Review Summary: You know about that dutch guy that gazed at his shoe…?
Not much is known about the man behind the formerly blackgaze effort known as Cold Body Radiation. With 4 LPs and one EP on his back, being the first release in 2010, the project has effectively evolved its sound from the evocative, and usually meteorologically adverse, black metal climate to shoegazing its way out of the forest and into a, somehow, warmer environment.
The Orphean Lyre
, as one would expect, is coated with a generous layer of distorted guitars, nebulous vocal melodies and harsh keyboard paraphernalia. It is, by all means, a shoegaze album. And it would have been a great one if all the different elements that shape it had been treated with the same level of attention. It’s in the drums, both sound and execution, where the lack of character and cohesion surfaces, sometimes in the form of a questionable use of double kickdrum just for the sake of it or simply due to the insipid choice of sound.
Drums aside, every song in The Orphean Lyre
is beautifully crafted and the album flows relentlessly through its short but intense 36 minutes with ease, almost with too much ease, since there is no time for a brief respite or any moment of unleashed euphoria.
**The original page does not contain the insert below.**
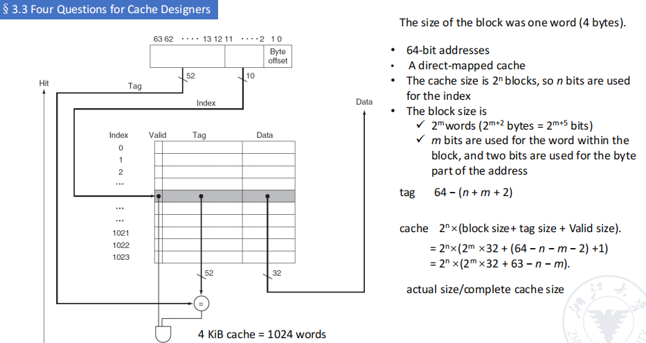Click the 'Valid' column header in table
Screen dimensions: 646x343
click(x=157, y=135)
The album keeps the pace aseptically, without leaving the safe zone, which in the other hand, works in favour of consistency and unconditional faithfulness to a genre that doesn’t welcome much experimentation anyway.
Opener “The Ghost of my Things” quickly sets the mood for what is to come, followed by one of the highlights of the album, “Sinking of a wish”, a fuzzy and lethargic death wish that paves the way for an epiphanic “All the little things you forget are stored in Heaven”. It’s after these 3 tracks that the slow decay starts, falling short of ideas and winding all the way down until “The Forever Sun”, which closes an album, at this point, already exhausted and dried out.
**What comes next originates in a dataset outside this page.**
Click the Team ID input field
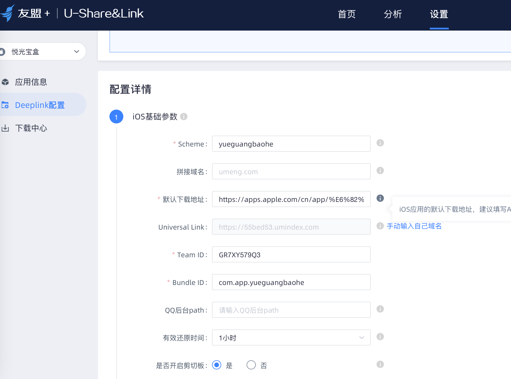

Cold Body Radiation delivers an appealing album with The Orphean Lyre
, an effort that I can’t help to feel it’s been strictly domesticated to match the criteria, to comfortably wave between the depressing daydreaming of blackgaze and the occasional (and very shy) petting of black metal without taking a single note or hit out of the equation. The future will tell where or what this secretive dutch will radiate next.